A relationship is formed between a number of source fields and a OMOP target field by overriding the OMOP base classes field and adding the Transform attribute.

[Transform(typeof(PostcodeFormatter), nameof(Source.Postcode))]
public override string? zip { get; set; }

Transform Attribute

The Transform attribute is used to specify a transform operation and the source fields that should be used as an input.

Example

Use the Postcode postcode field as a parameter for the PostcodeFormatter selector.

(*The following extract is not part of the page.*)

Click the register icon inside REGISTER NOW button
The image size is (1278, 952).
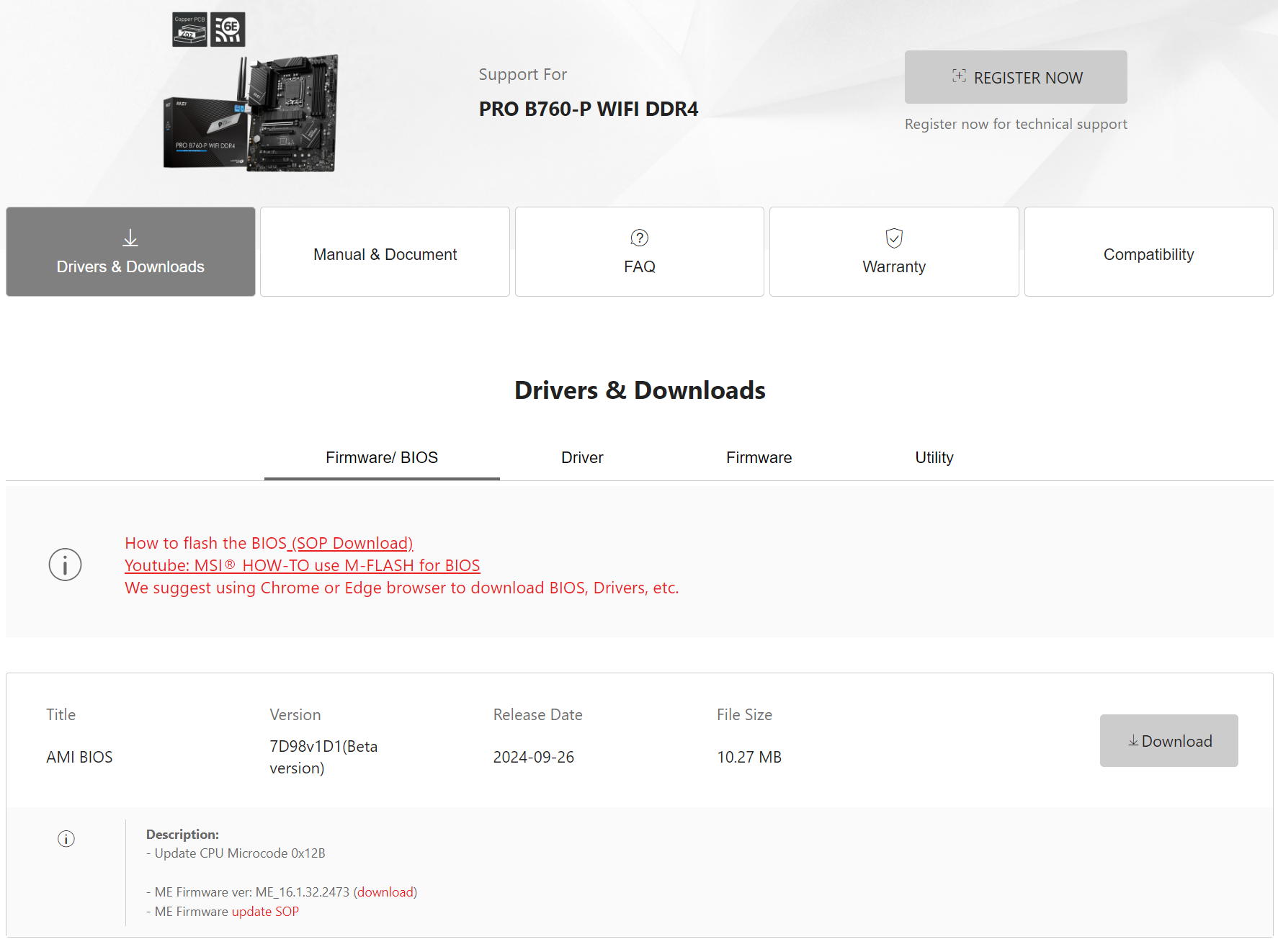pyautogui.click(x=958, y=76)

[Transform(typeof(PostcodeFormatter), nameof(Source.Postcode))]

Supported Transformations

General Purpose Operations

DateAndTimeCombiner
Combines a date with a time of day.

* Argument 1 - a date, eg `20240101`
* Argument 2 - a time, eg `100500`
DateConverter
Converts text to dates.

* Argument 1 - a date, eg `20240101`
DayOfMonthSelector
Selects the day of the month or null if the date is null.

* Argument 1 - a date, eg `20240101`
MonthOfYearSelector
Selects the month of the year or null if the date is null.

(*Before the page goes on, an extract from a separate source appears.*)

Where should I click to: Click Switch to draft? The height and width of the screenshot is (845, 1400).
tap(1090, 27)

* Argument 1 - a date, eg `20240101`
YearSelector
Selects the year from a date or null of the date is null.

* Argument 1 - a date, eg `20240101`
NumberParser
Converts text to integers.

* Argument 1 - a number as text, eg `123`
UppercaseAndTrimWhitespace
Converts text to uppercase.

* Argument 1 - text, eg `hello world`
TextDeliminator
Separates text with newlines. Trim whitespace.

* Argument 1 - text, eg `hello`
* Argument 2 - text, eg `world`
* etc - unlimited arguments are supported.
PostcodeFormatter
Uppercase the postcode then insert the space in the correct location, if needed.

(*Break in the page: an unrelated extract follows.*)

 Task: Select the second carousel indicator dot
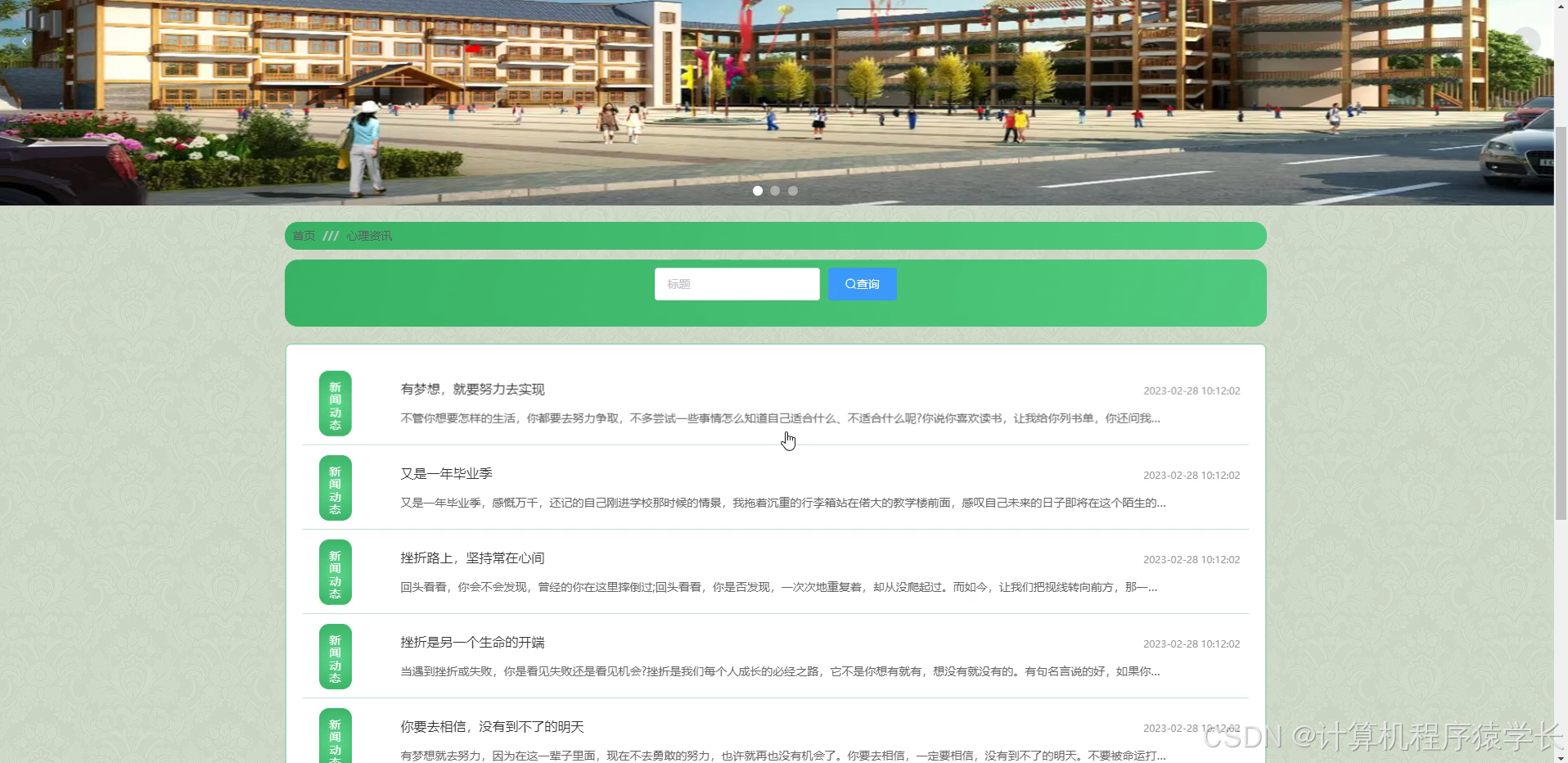point(775,191)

* Argument 1 - text, eg `LS11 5DD`

Code resolvers

Icd10Selector
Resolves ICD10 codes to OMOP concepts. If code cannot be mapped, map using the parent code.

* Argument 1 - text, eg `T76`
Opcs4Selector
Resolve OPCS4 codes to OMOP concepts. If code cannot be mapped, map using the parent code.

* Argument 1 - text, eg `E66.8`
SnomedSelector
Converts ICD10/OPCS4 concepts to SNOMED concepts.

* Argument 1 - a concept id , eg `911784`

This selector usually uses the result of either the Icd10Selector or Opcs4Selector selectors.

[Transform(typeof(Icd10Selector), nameof(Source.DiagnosisCode))]
public override int? condition_source_concept_id { get; set; }

[Transform(typeof(SnomedSelector), useOmopTypeAsSource: true, nameof(condition_source_concept_id))]
public override int[]? condition_concept_id { get; set; }
Icdo3Selector
Resolve ICD-o-3 codes to OMOP concepts.

* Argument 1 - histology, eg `M81403`
* Argument 2- topography, eg `C18.9`

Lookups

NhsGenderLookup
Finds the concept code for a NHS Data Dictionary gender code.

* Argument 1 - text, eg `1`
RaceConceptLookup
Finds the concept code for a NHS Data Dictionary ethnicity code.

* Argument 1 - text, eg `A`
RaceSourceConceptLookup
Finds the source concept code for a NHS Data Dictionary ethnicity code.

* Argument 1 - text, eg `A`

Notes

Note: JSON would be used instead of XML but it does not support strings that spans many lines. Multiline text can be stored, but only one a single line, which would have caused readability/review issues.